Goffman’s work has inspired more than forty years of research and writing stemming from his original theory, much of this work focused on types and effects of stigma but neglected to discuss how stigma is created and maintained. In a seminal work in 2001, Link and Phelan followed by Parker and Aggleton in 2003 critiqued some of the fundamental aspects of Goffman’s work and cast stigma in a whole new, much more socially connected light.

Link & Phelan (2001) put forth the argument that stigma only happens when certain interrelated components converge. First, people must distinguish and label human differences. Then, dominant cultural beliefs must link labeled persons to undesirable characteristics. Labeled persons must then be placed in distinct categories so as to accomplish some degree of separation between “us” and “them”. These labeled persons then experience status loss and discrimination. As Link & Phelan state “thus, people are stigmatized when the fact that they are labeled, set apart, and linked to undesirable characteristics leads them to experience status loss and discrimination”.

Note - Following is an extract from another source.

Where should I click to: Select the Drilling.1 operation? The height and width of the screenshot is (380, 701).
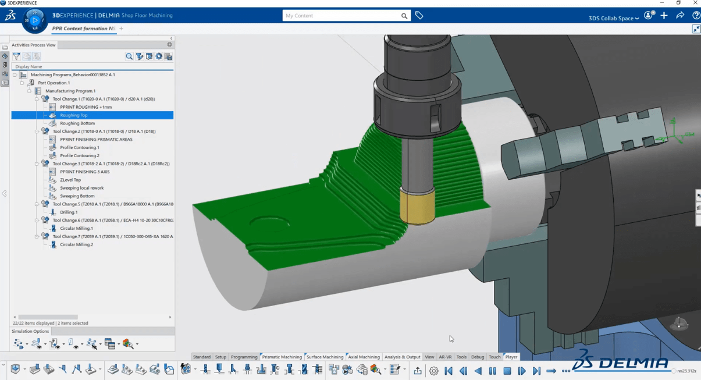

These requirements make an important distinction between previous work on stigma that treated it as if it were a fixed thing or attribute instead of a subjective construct dependent on others to create and maintain it. Looking more closely at the concept of discrimination, Link & Phelan (2001) offer of a critique of this approach by illustrating that previous models asked, “what makes person A discriminate against person B”? This, they argue, is inadequate to explain stigma and argue that in fact, stigma has a group, or structural dimension. Institutional racism is a perfect example of this: “employers (more often white) rely on the personal recommendations of colleagues or acquaintances (more often white and more likely to know and recommend white job candidates) for hiring decisions.” Thus stigma affects the social structure around a person, creating a “disabling environment” (Hahn 1983) that is more than just one person not hiring another but is a system which works to deprive some of benefits based on certain characteristics, consciously or not.

Building on this, Link & Phelan (2001) and Parker and Aggleton (2003) define stigma in relation, not just to individual interactions, but society as a whole and in particular those people in society who have power. Stigma here is seen as something that can be created by everyone but is only available to those who have the power to wield it. Link & Phelan give an example of a group of mental health patients who develop stereotypes and stigmas about their caretakers in a psychiatric ward.

“Although the patients might engage in every component of stigma we identified, the staff would not end up being a stigmatized group. The patients simply do not possess the social, cultural, economic, and political power to imbue their cognitions about staff with serious discriminatory consequences”

Thus, stigma can be conceptualized as a social process that can only be understood in relation to broader notions of power and domination. Stereotypes might always exist and in fact, literature from psychology indicates that stereotypes help our brains to function and save cognitive space. Stigma occurs when this stereotyping is mixed with the power to make those stereotypes into social norms.

Another way to look at this is to say that stigma functions at the point of intersection between culture, power and difference. It takes a culture that defines a difference and has the power to make that difference meaningful in order for stigma to occur.

What does this mean for sex education? For me, it’s about remembering that people who walk in the door to Babeland and are possibly members of stigmatized groups aren’t just suffering from individual acts, they are part of a process and Babeland can be one of the few places that is not part of a stigmatizing system. Babeland can be a place that works to be stigma-free, to provide refuge and love for traditionally stigmatized groups. It’s not just that the sex educators at Babeland try to not act in a way that stigmatizes people, it’s that the whole philosophy of Babeland means that we don’t see people as worthy of being stigmatized and we work to create environments where they can feel the opposite of stigmatized.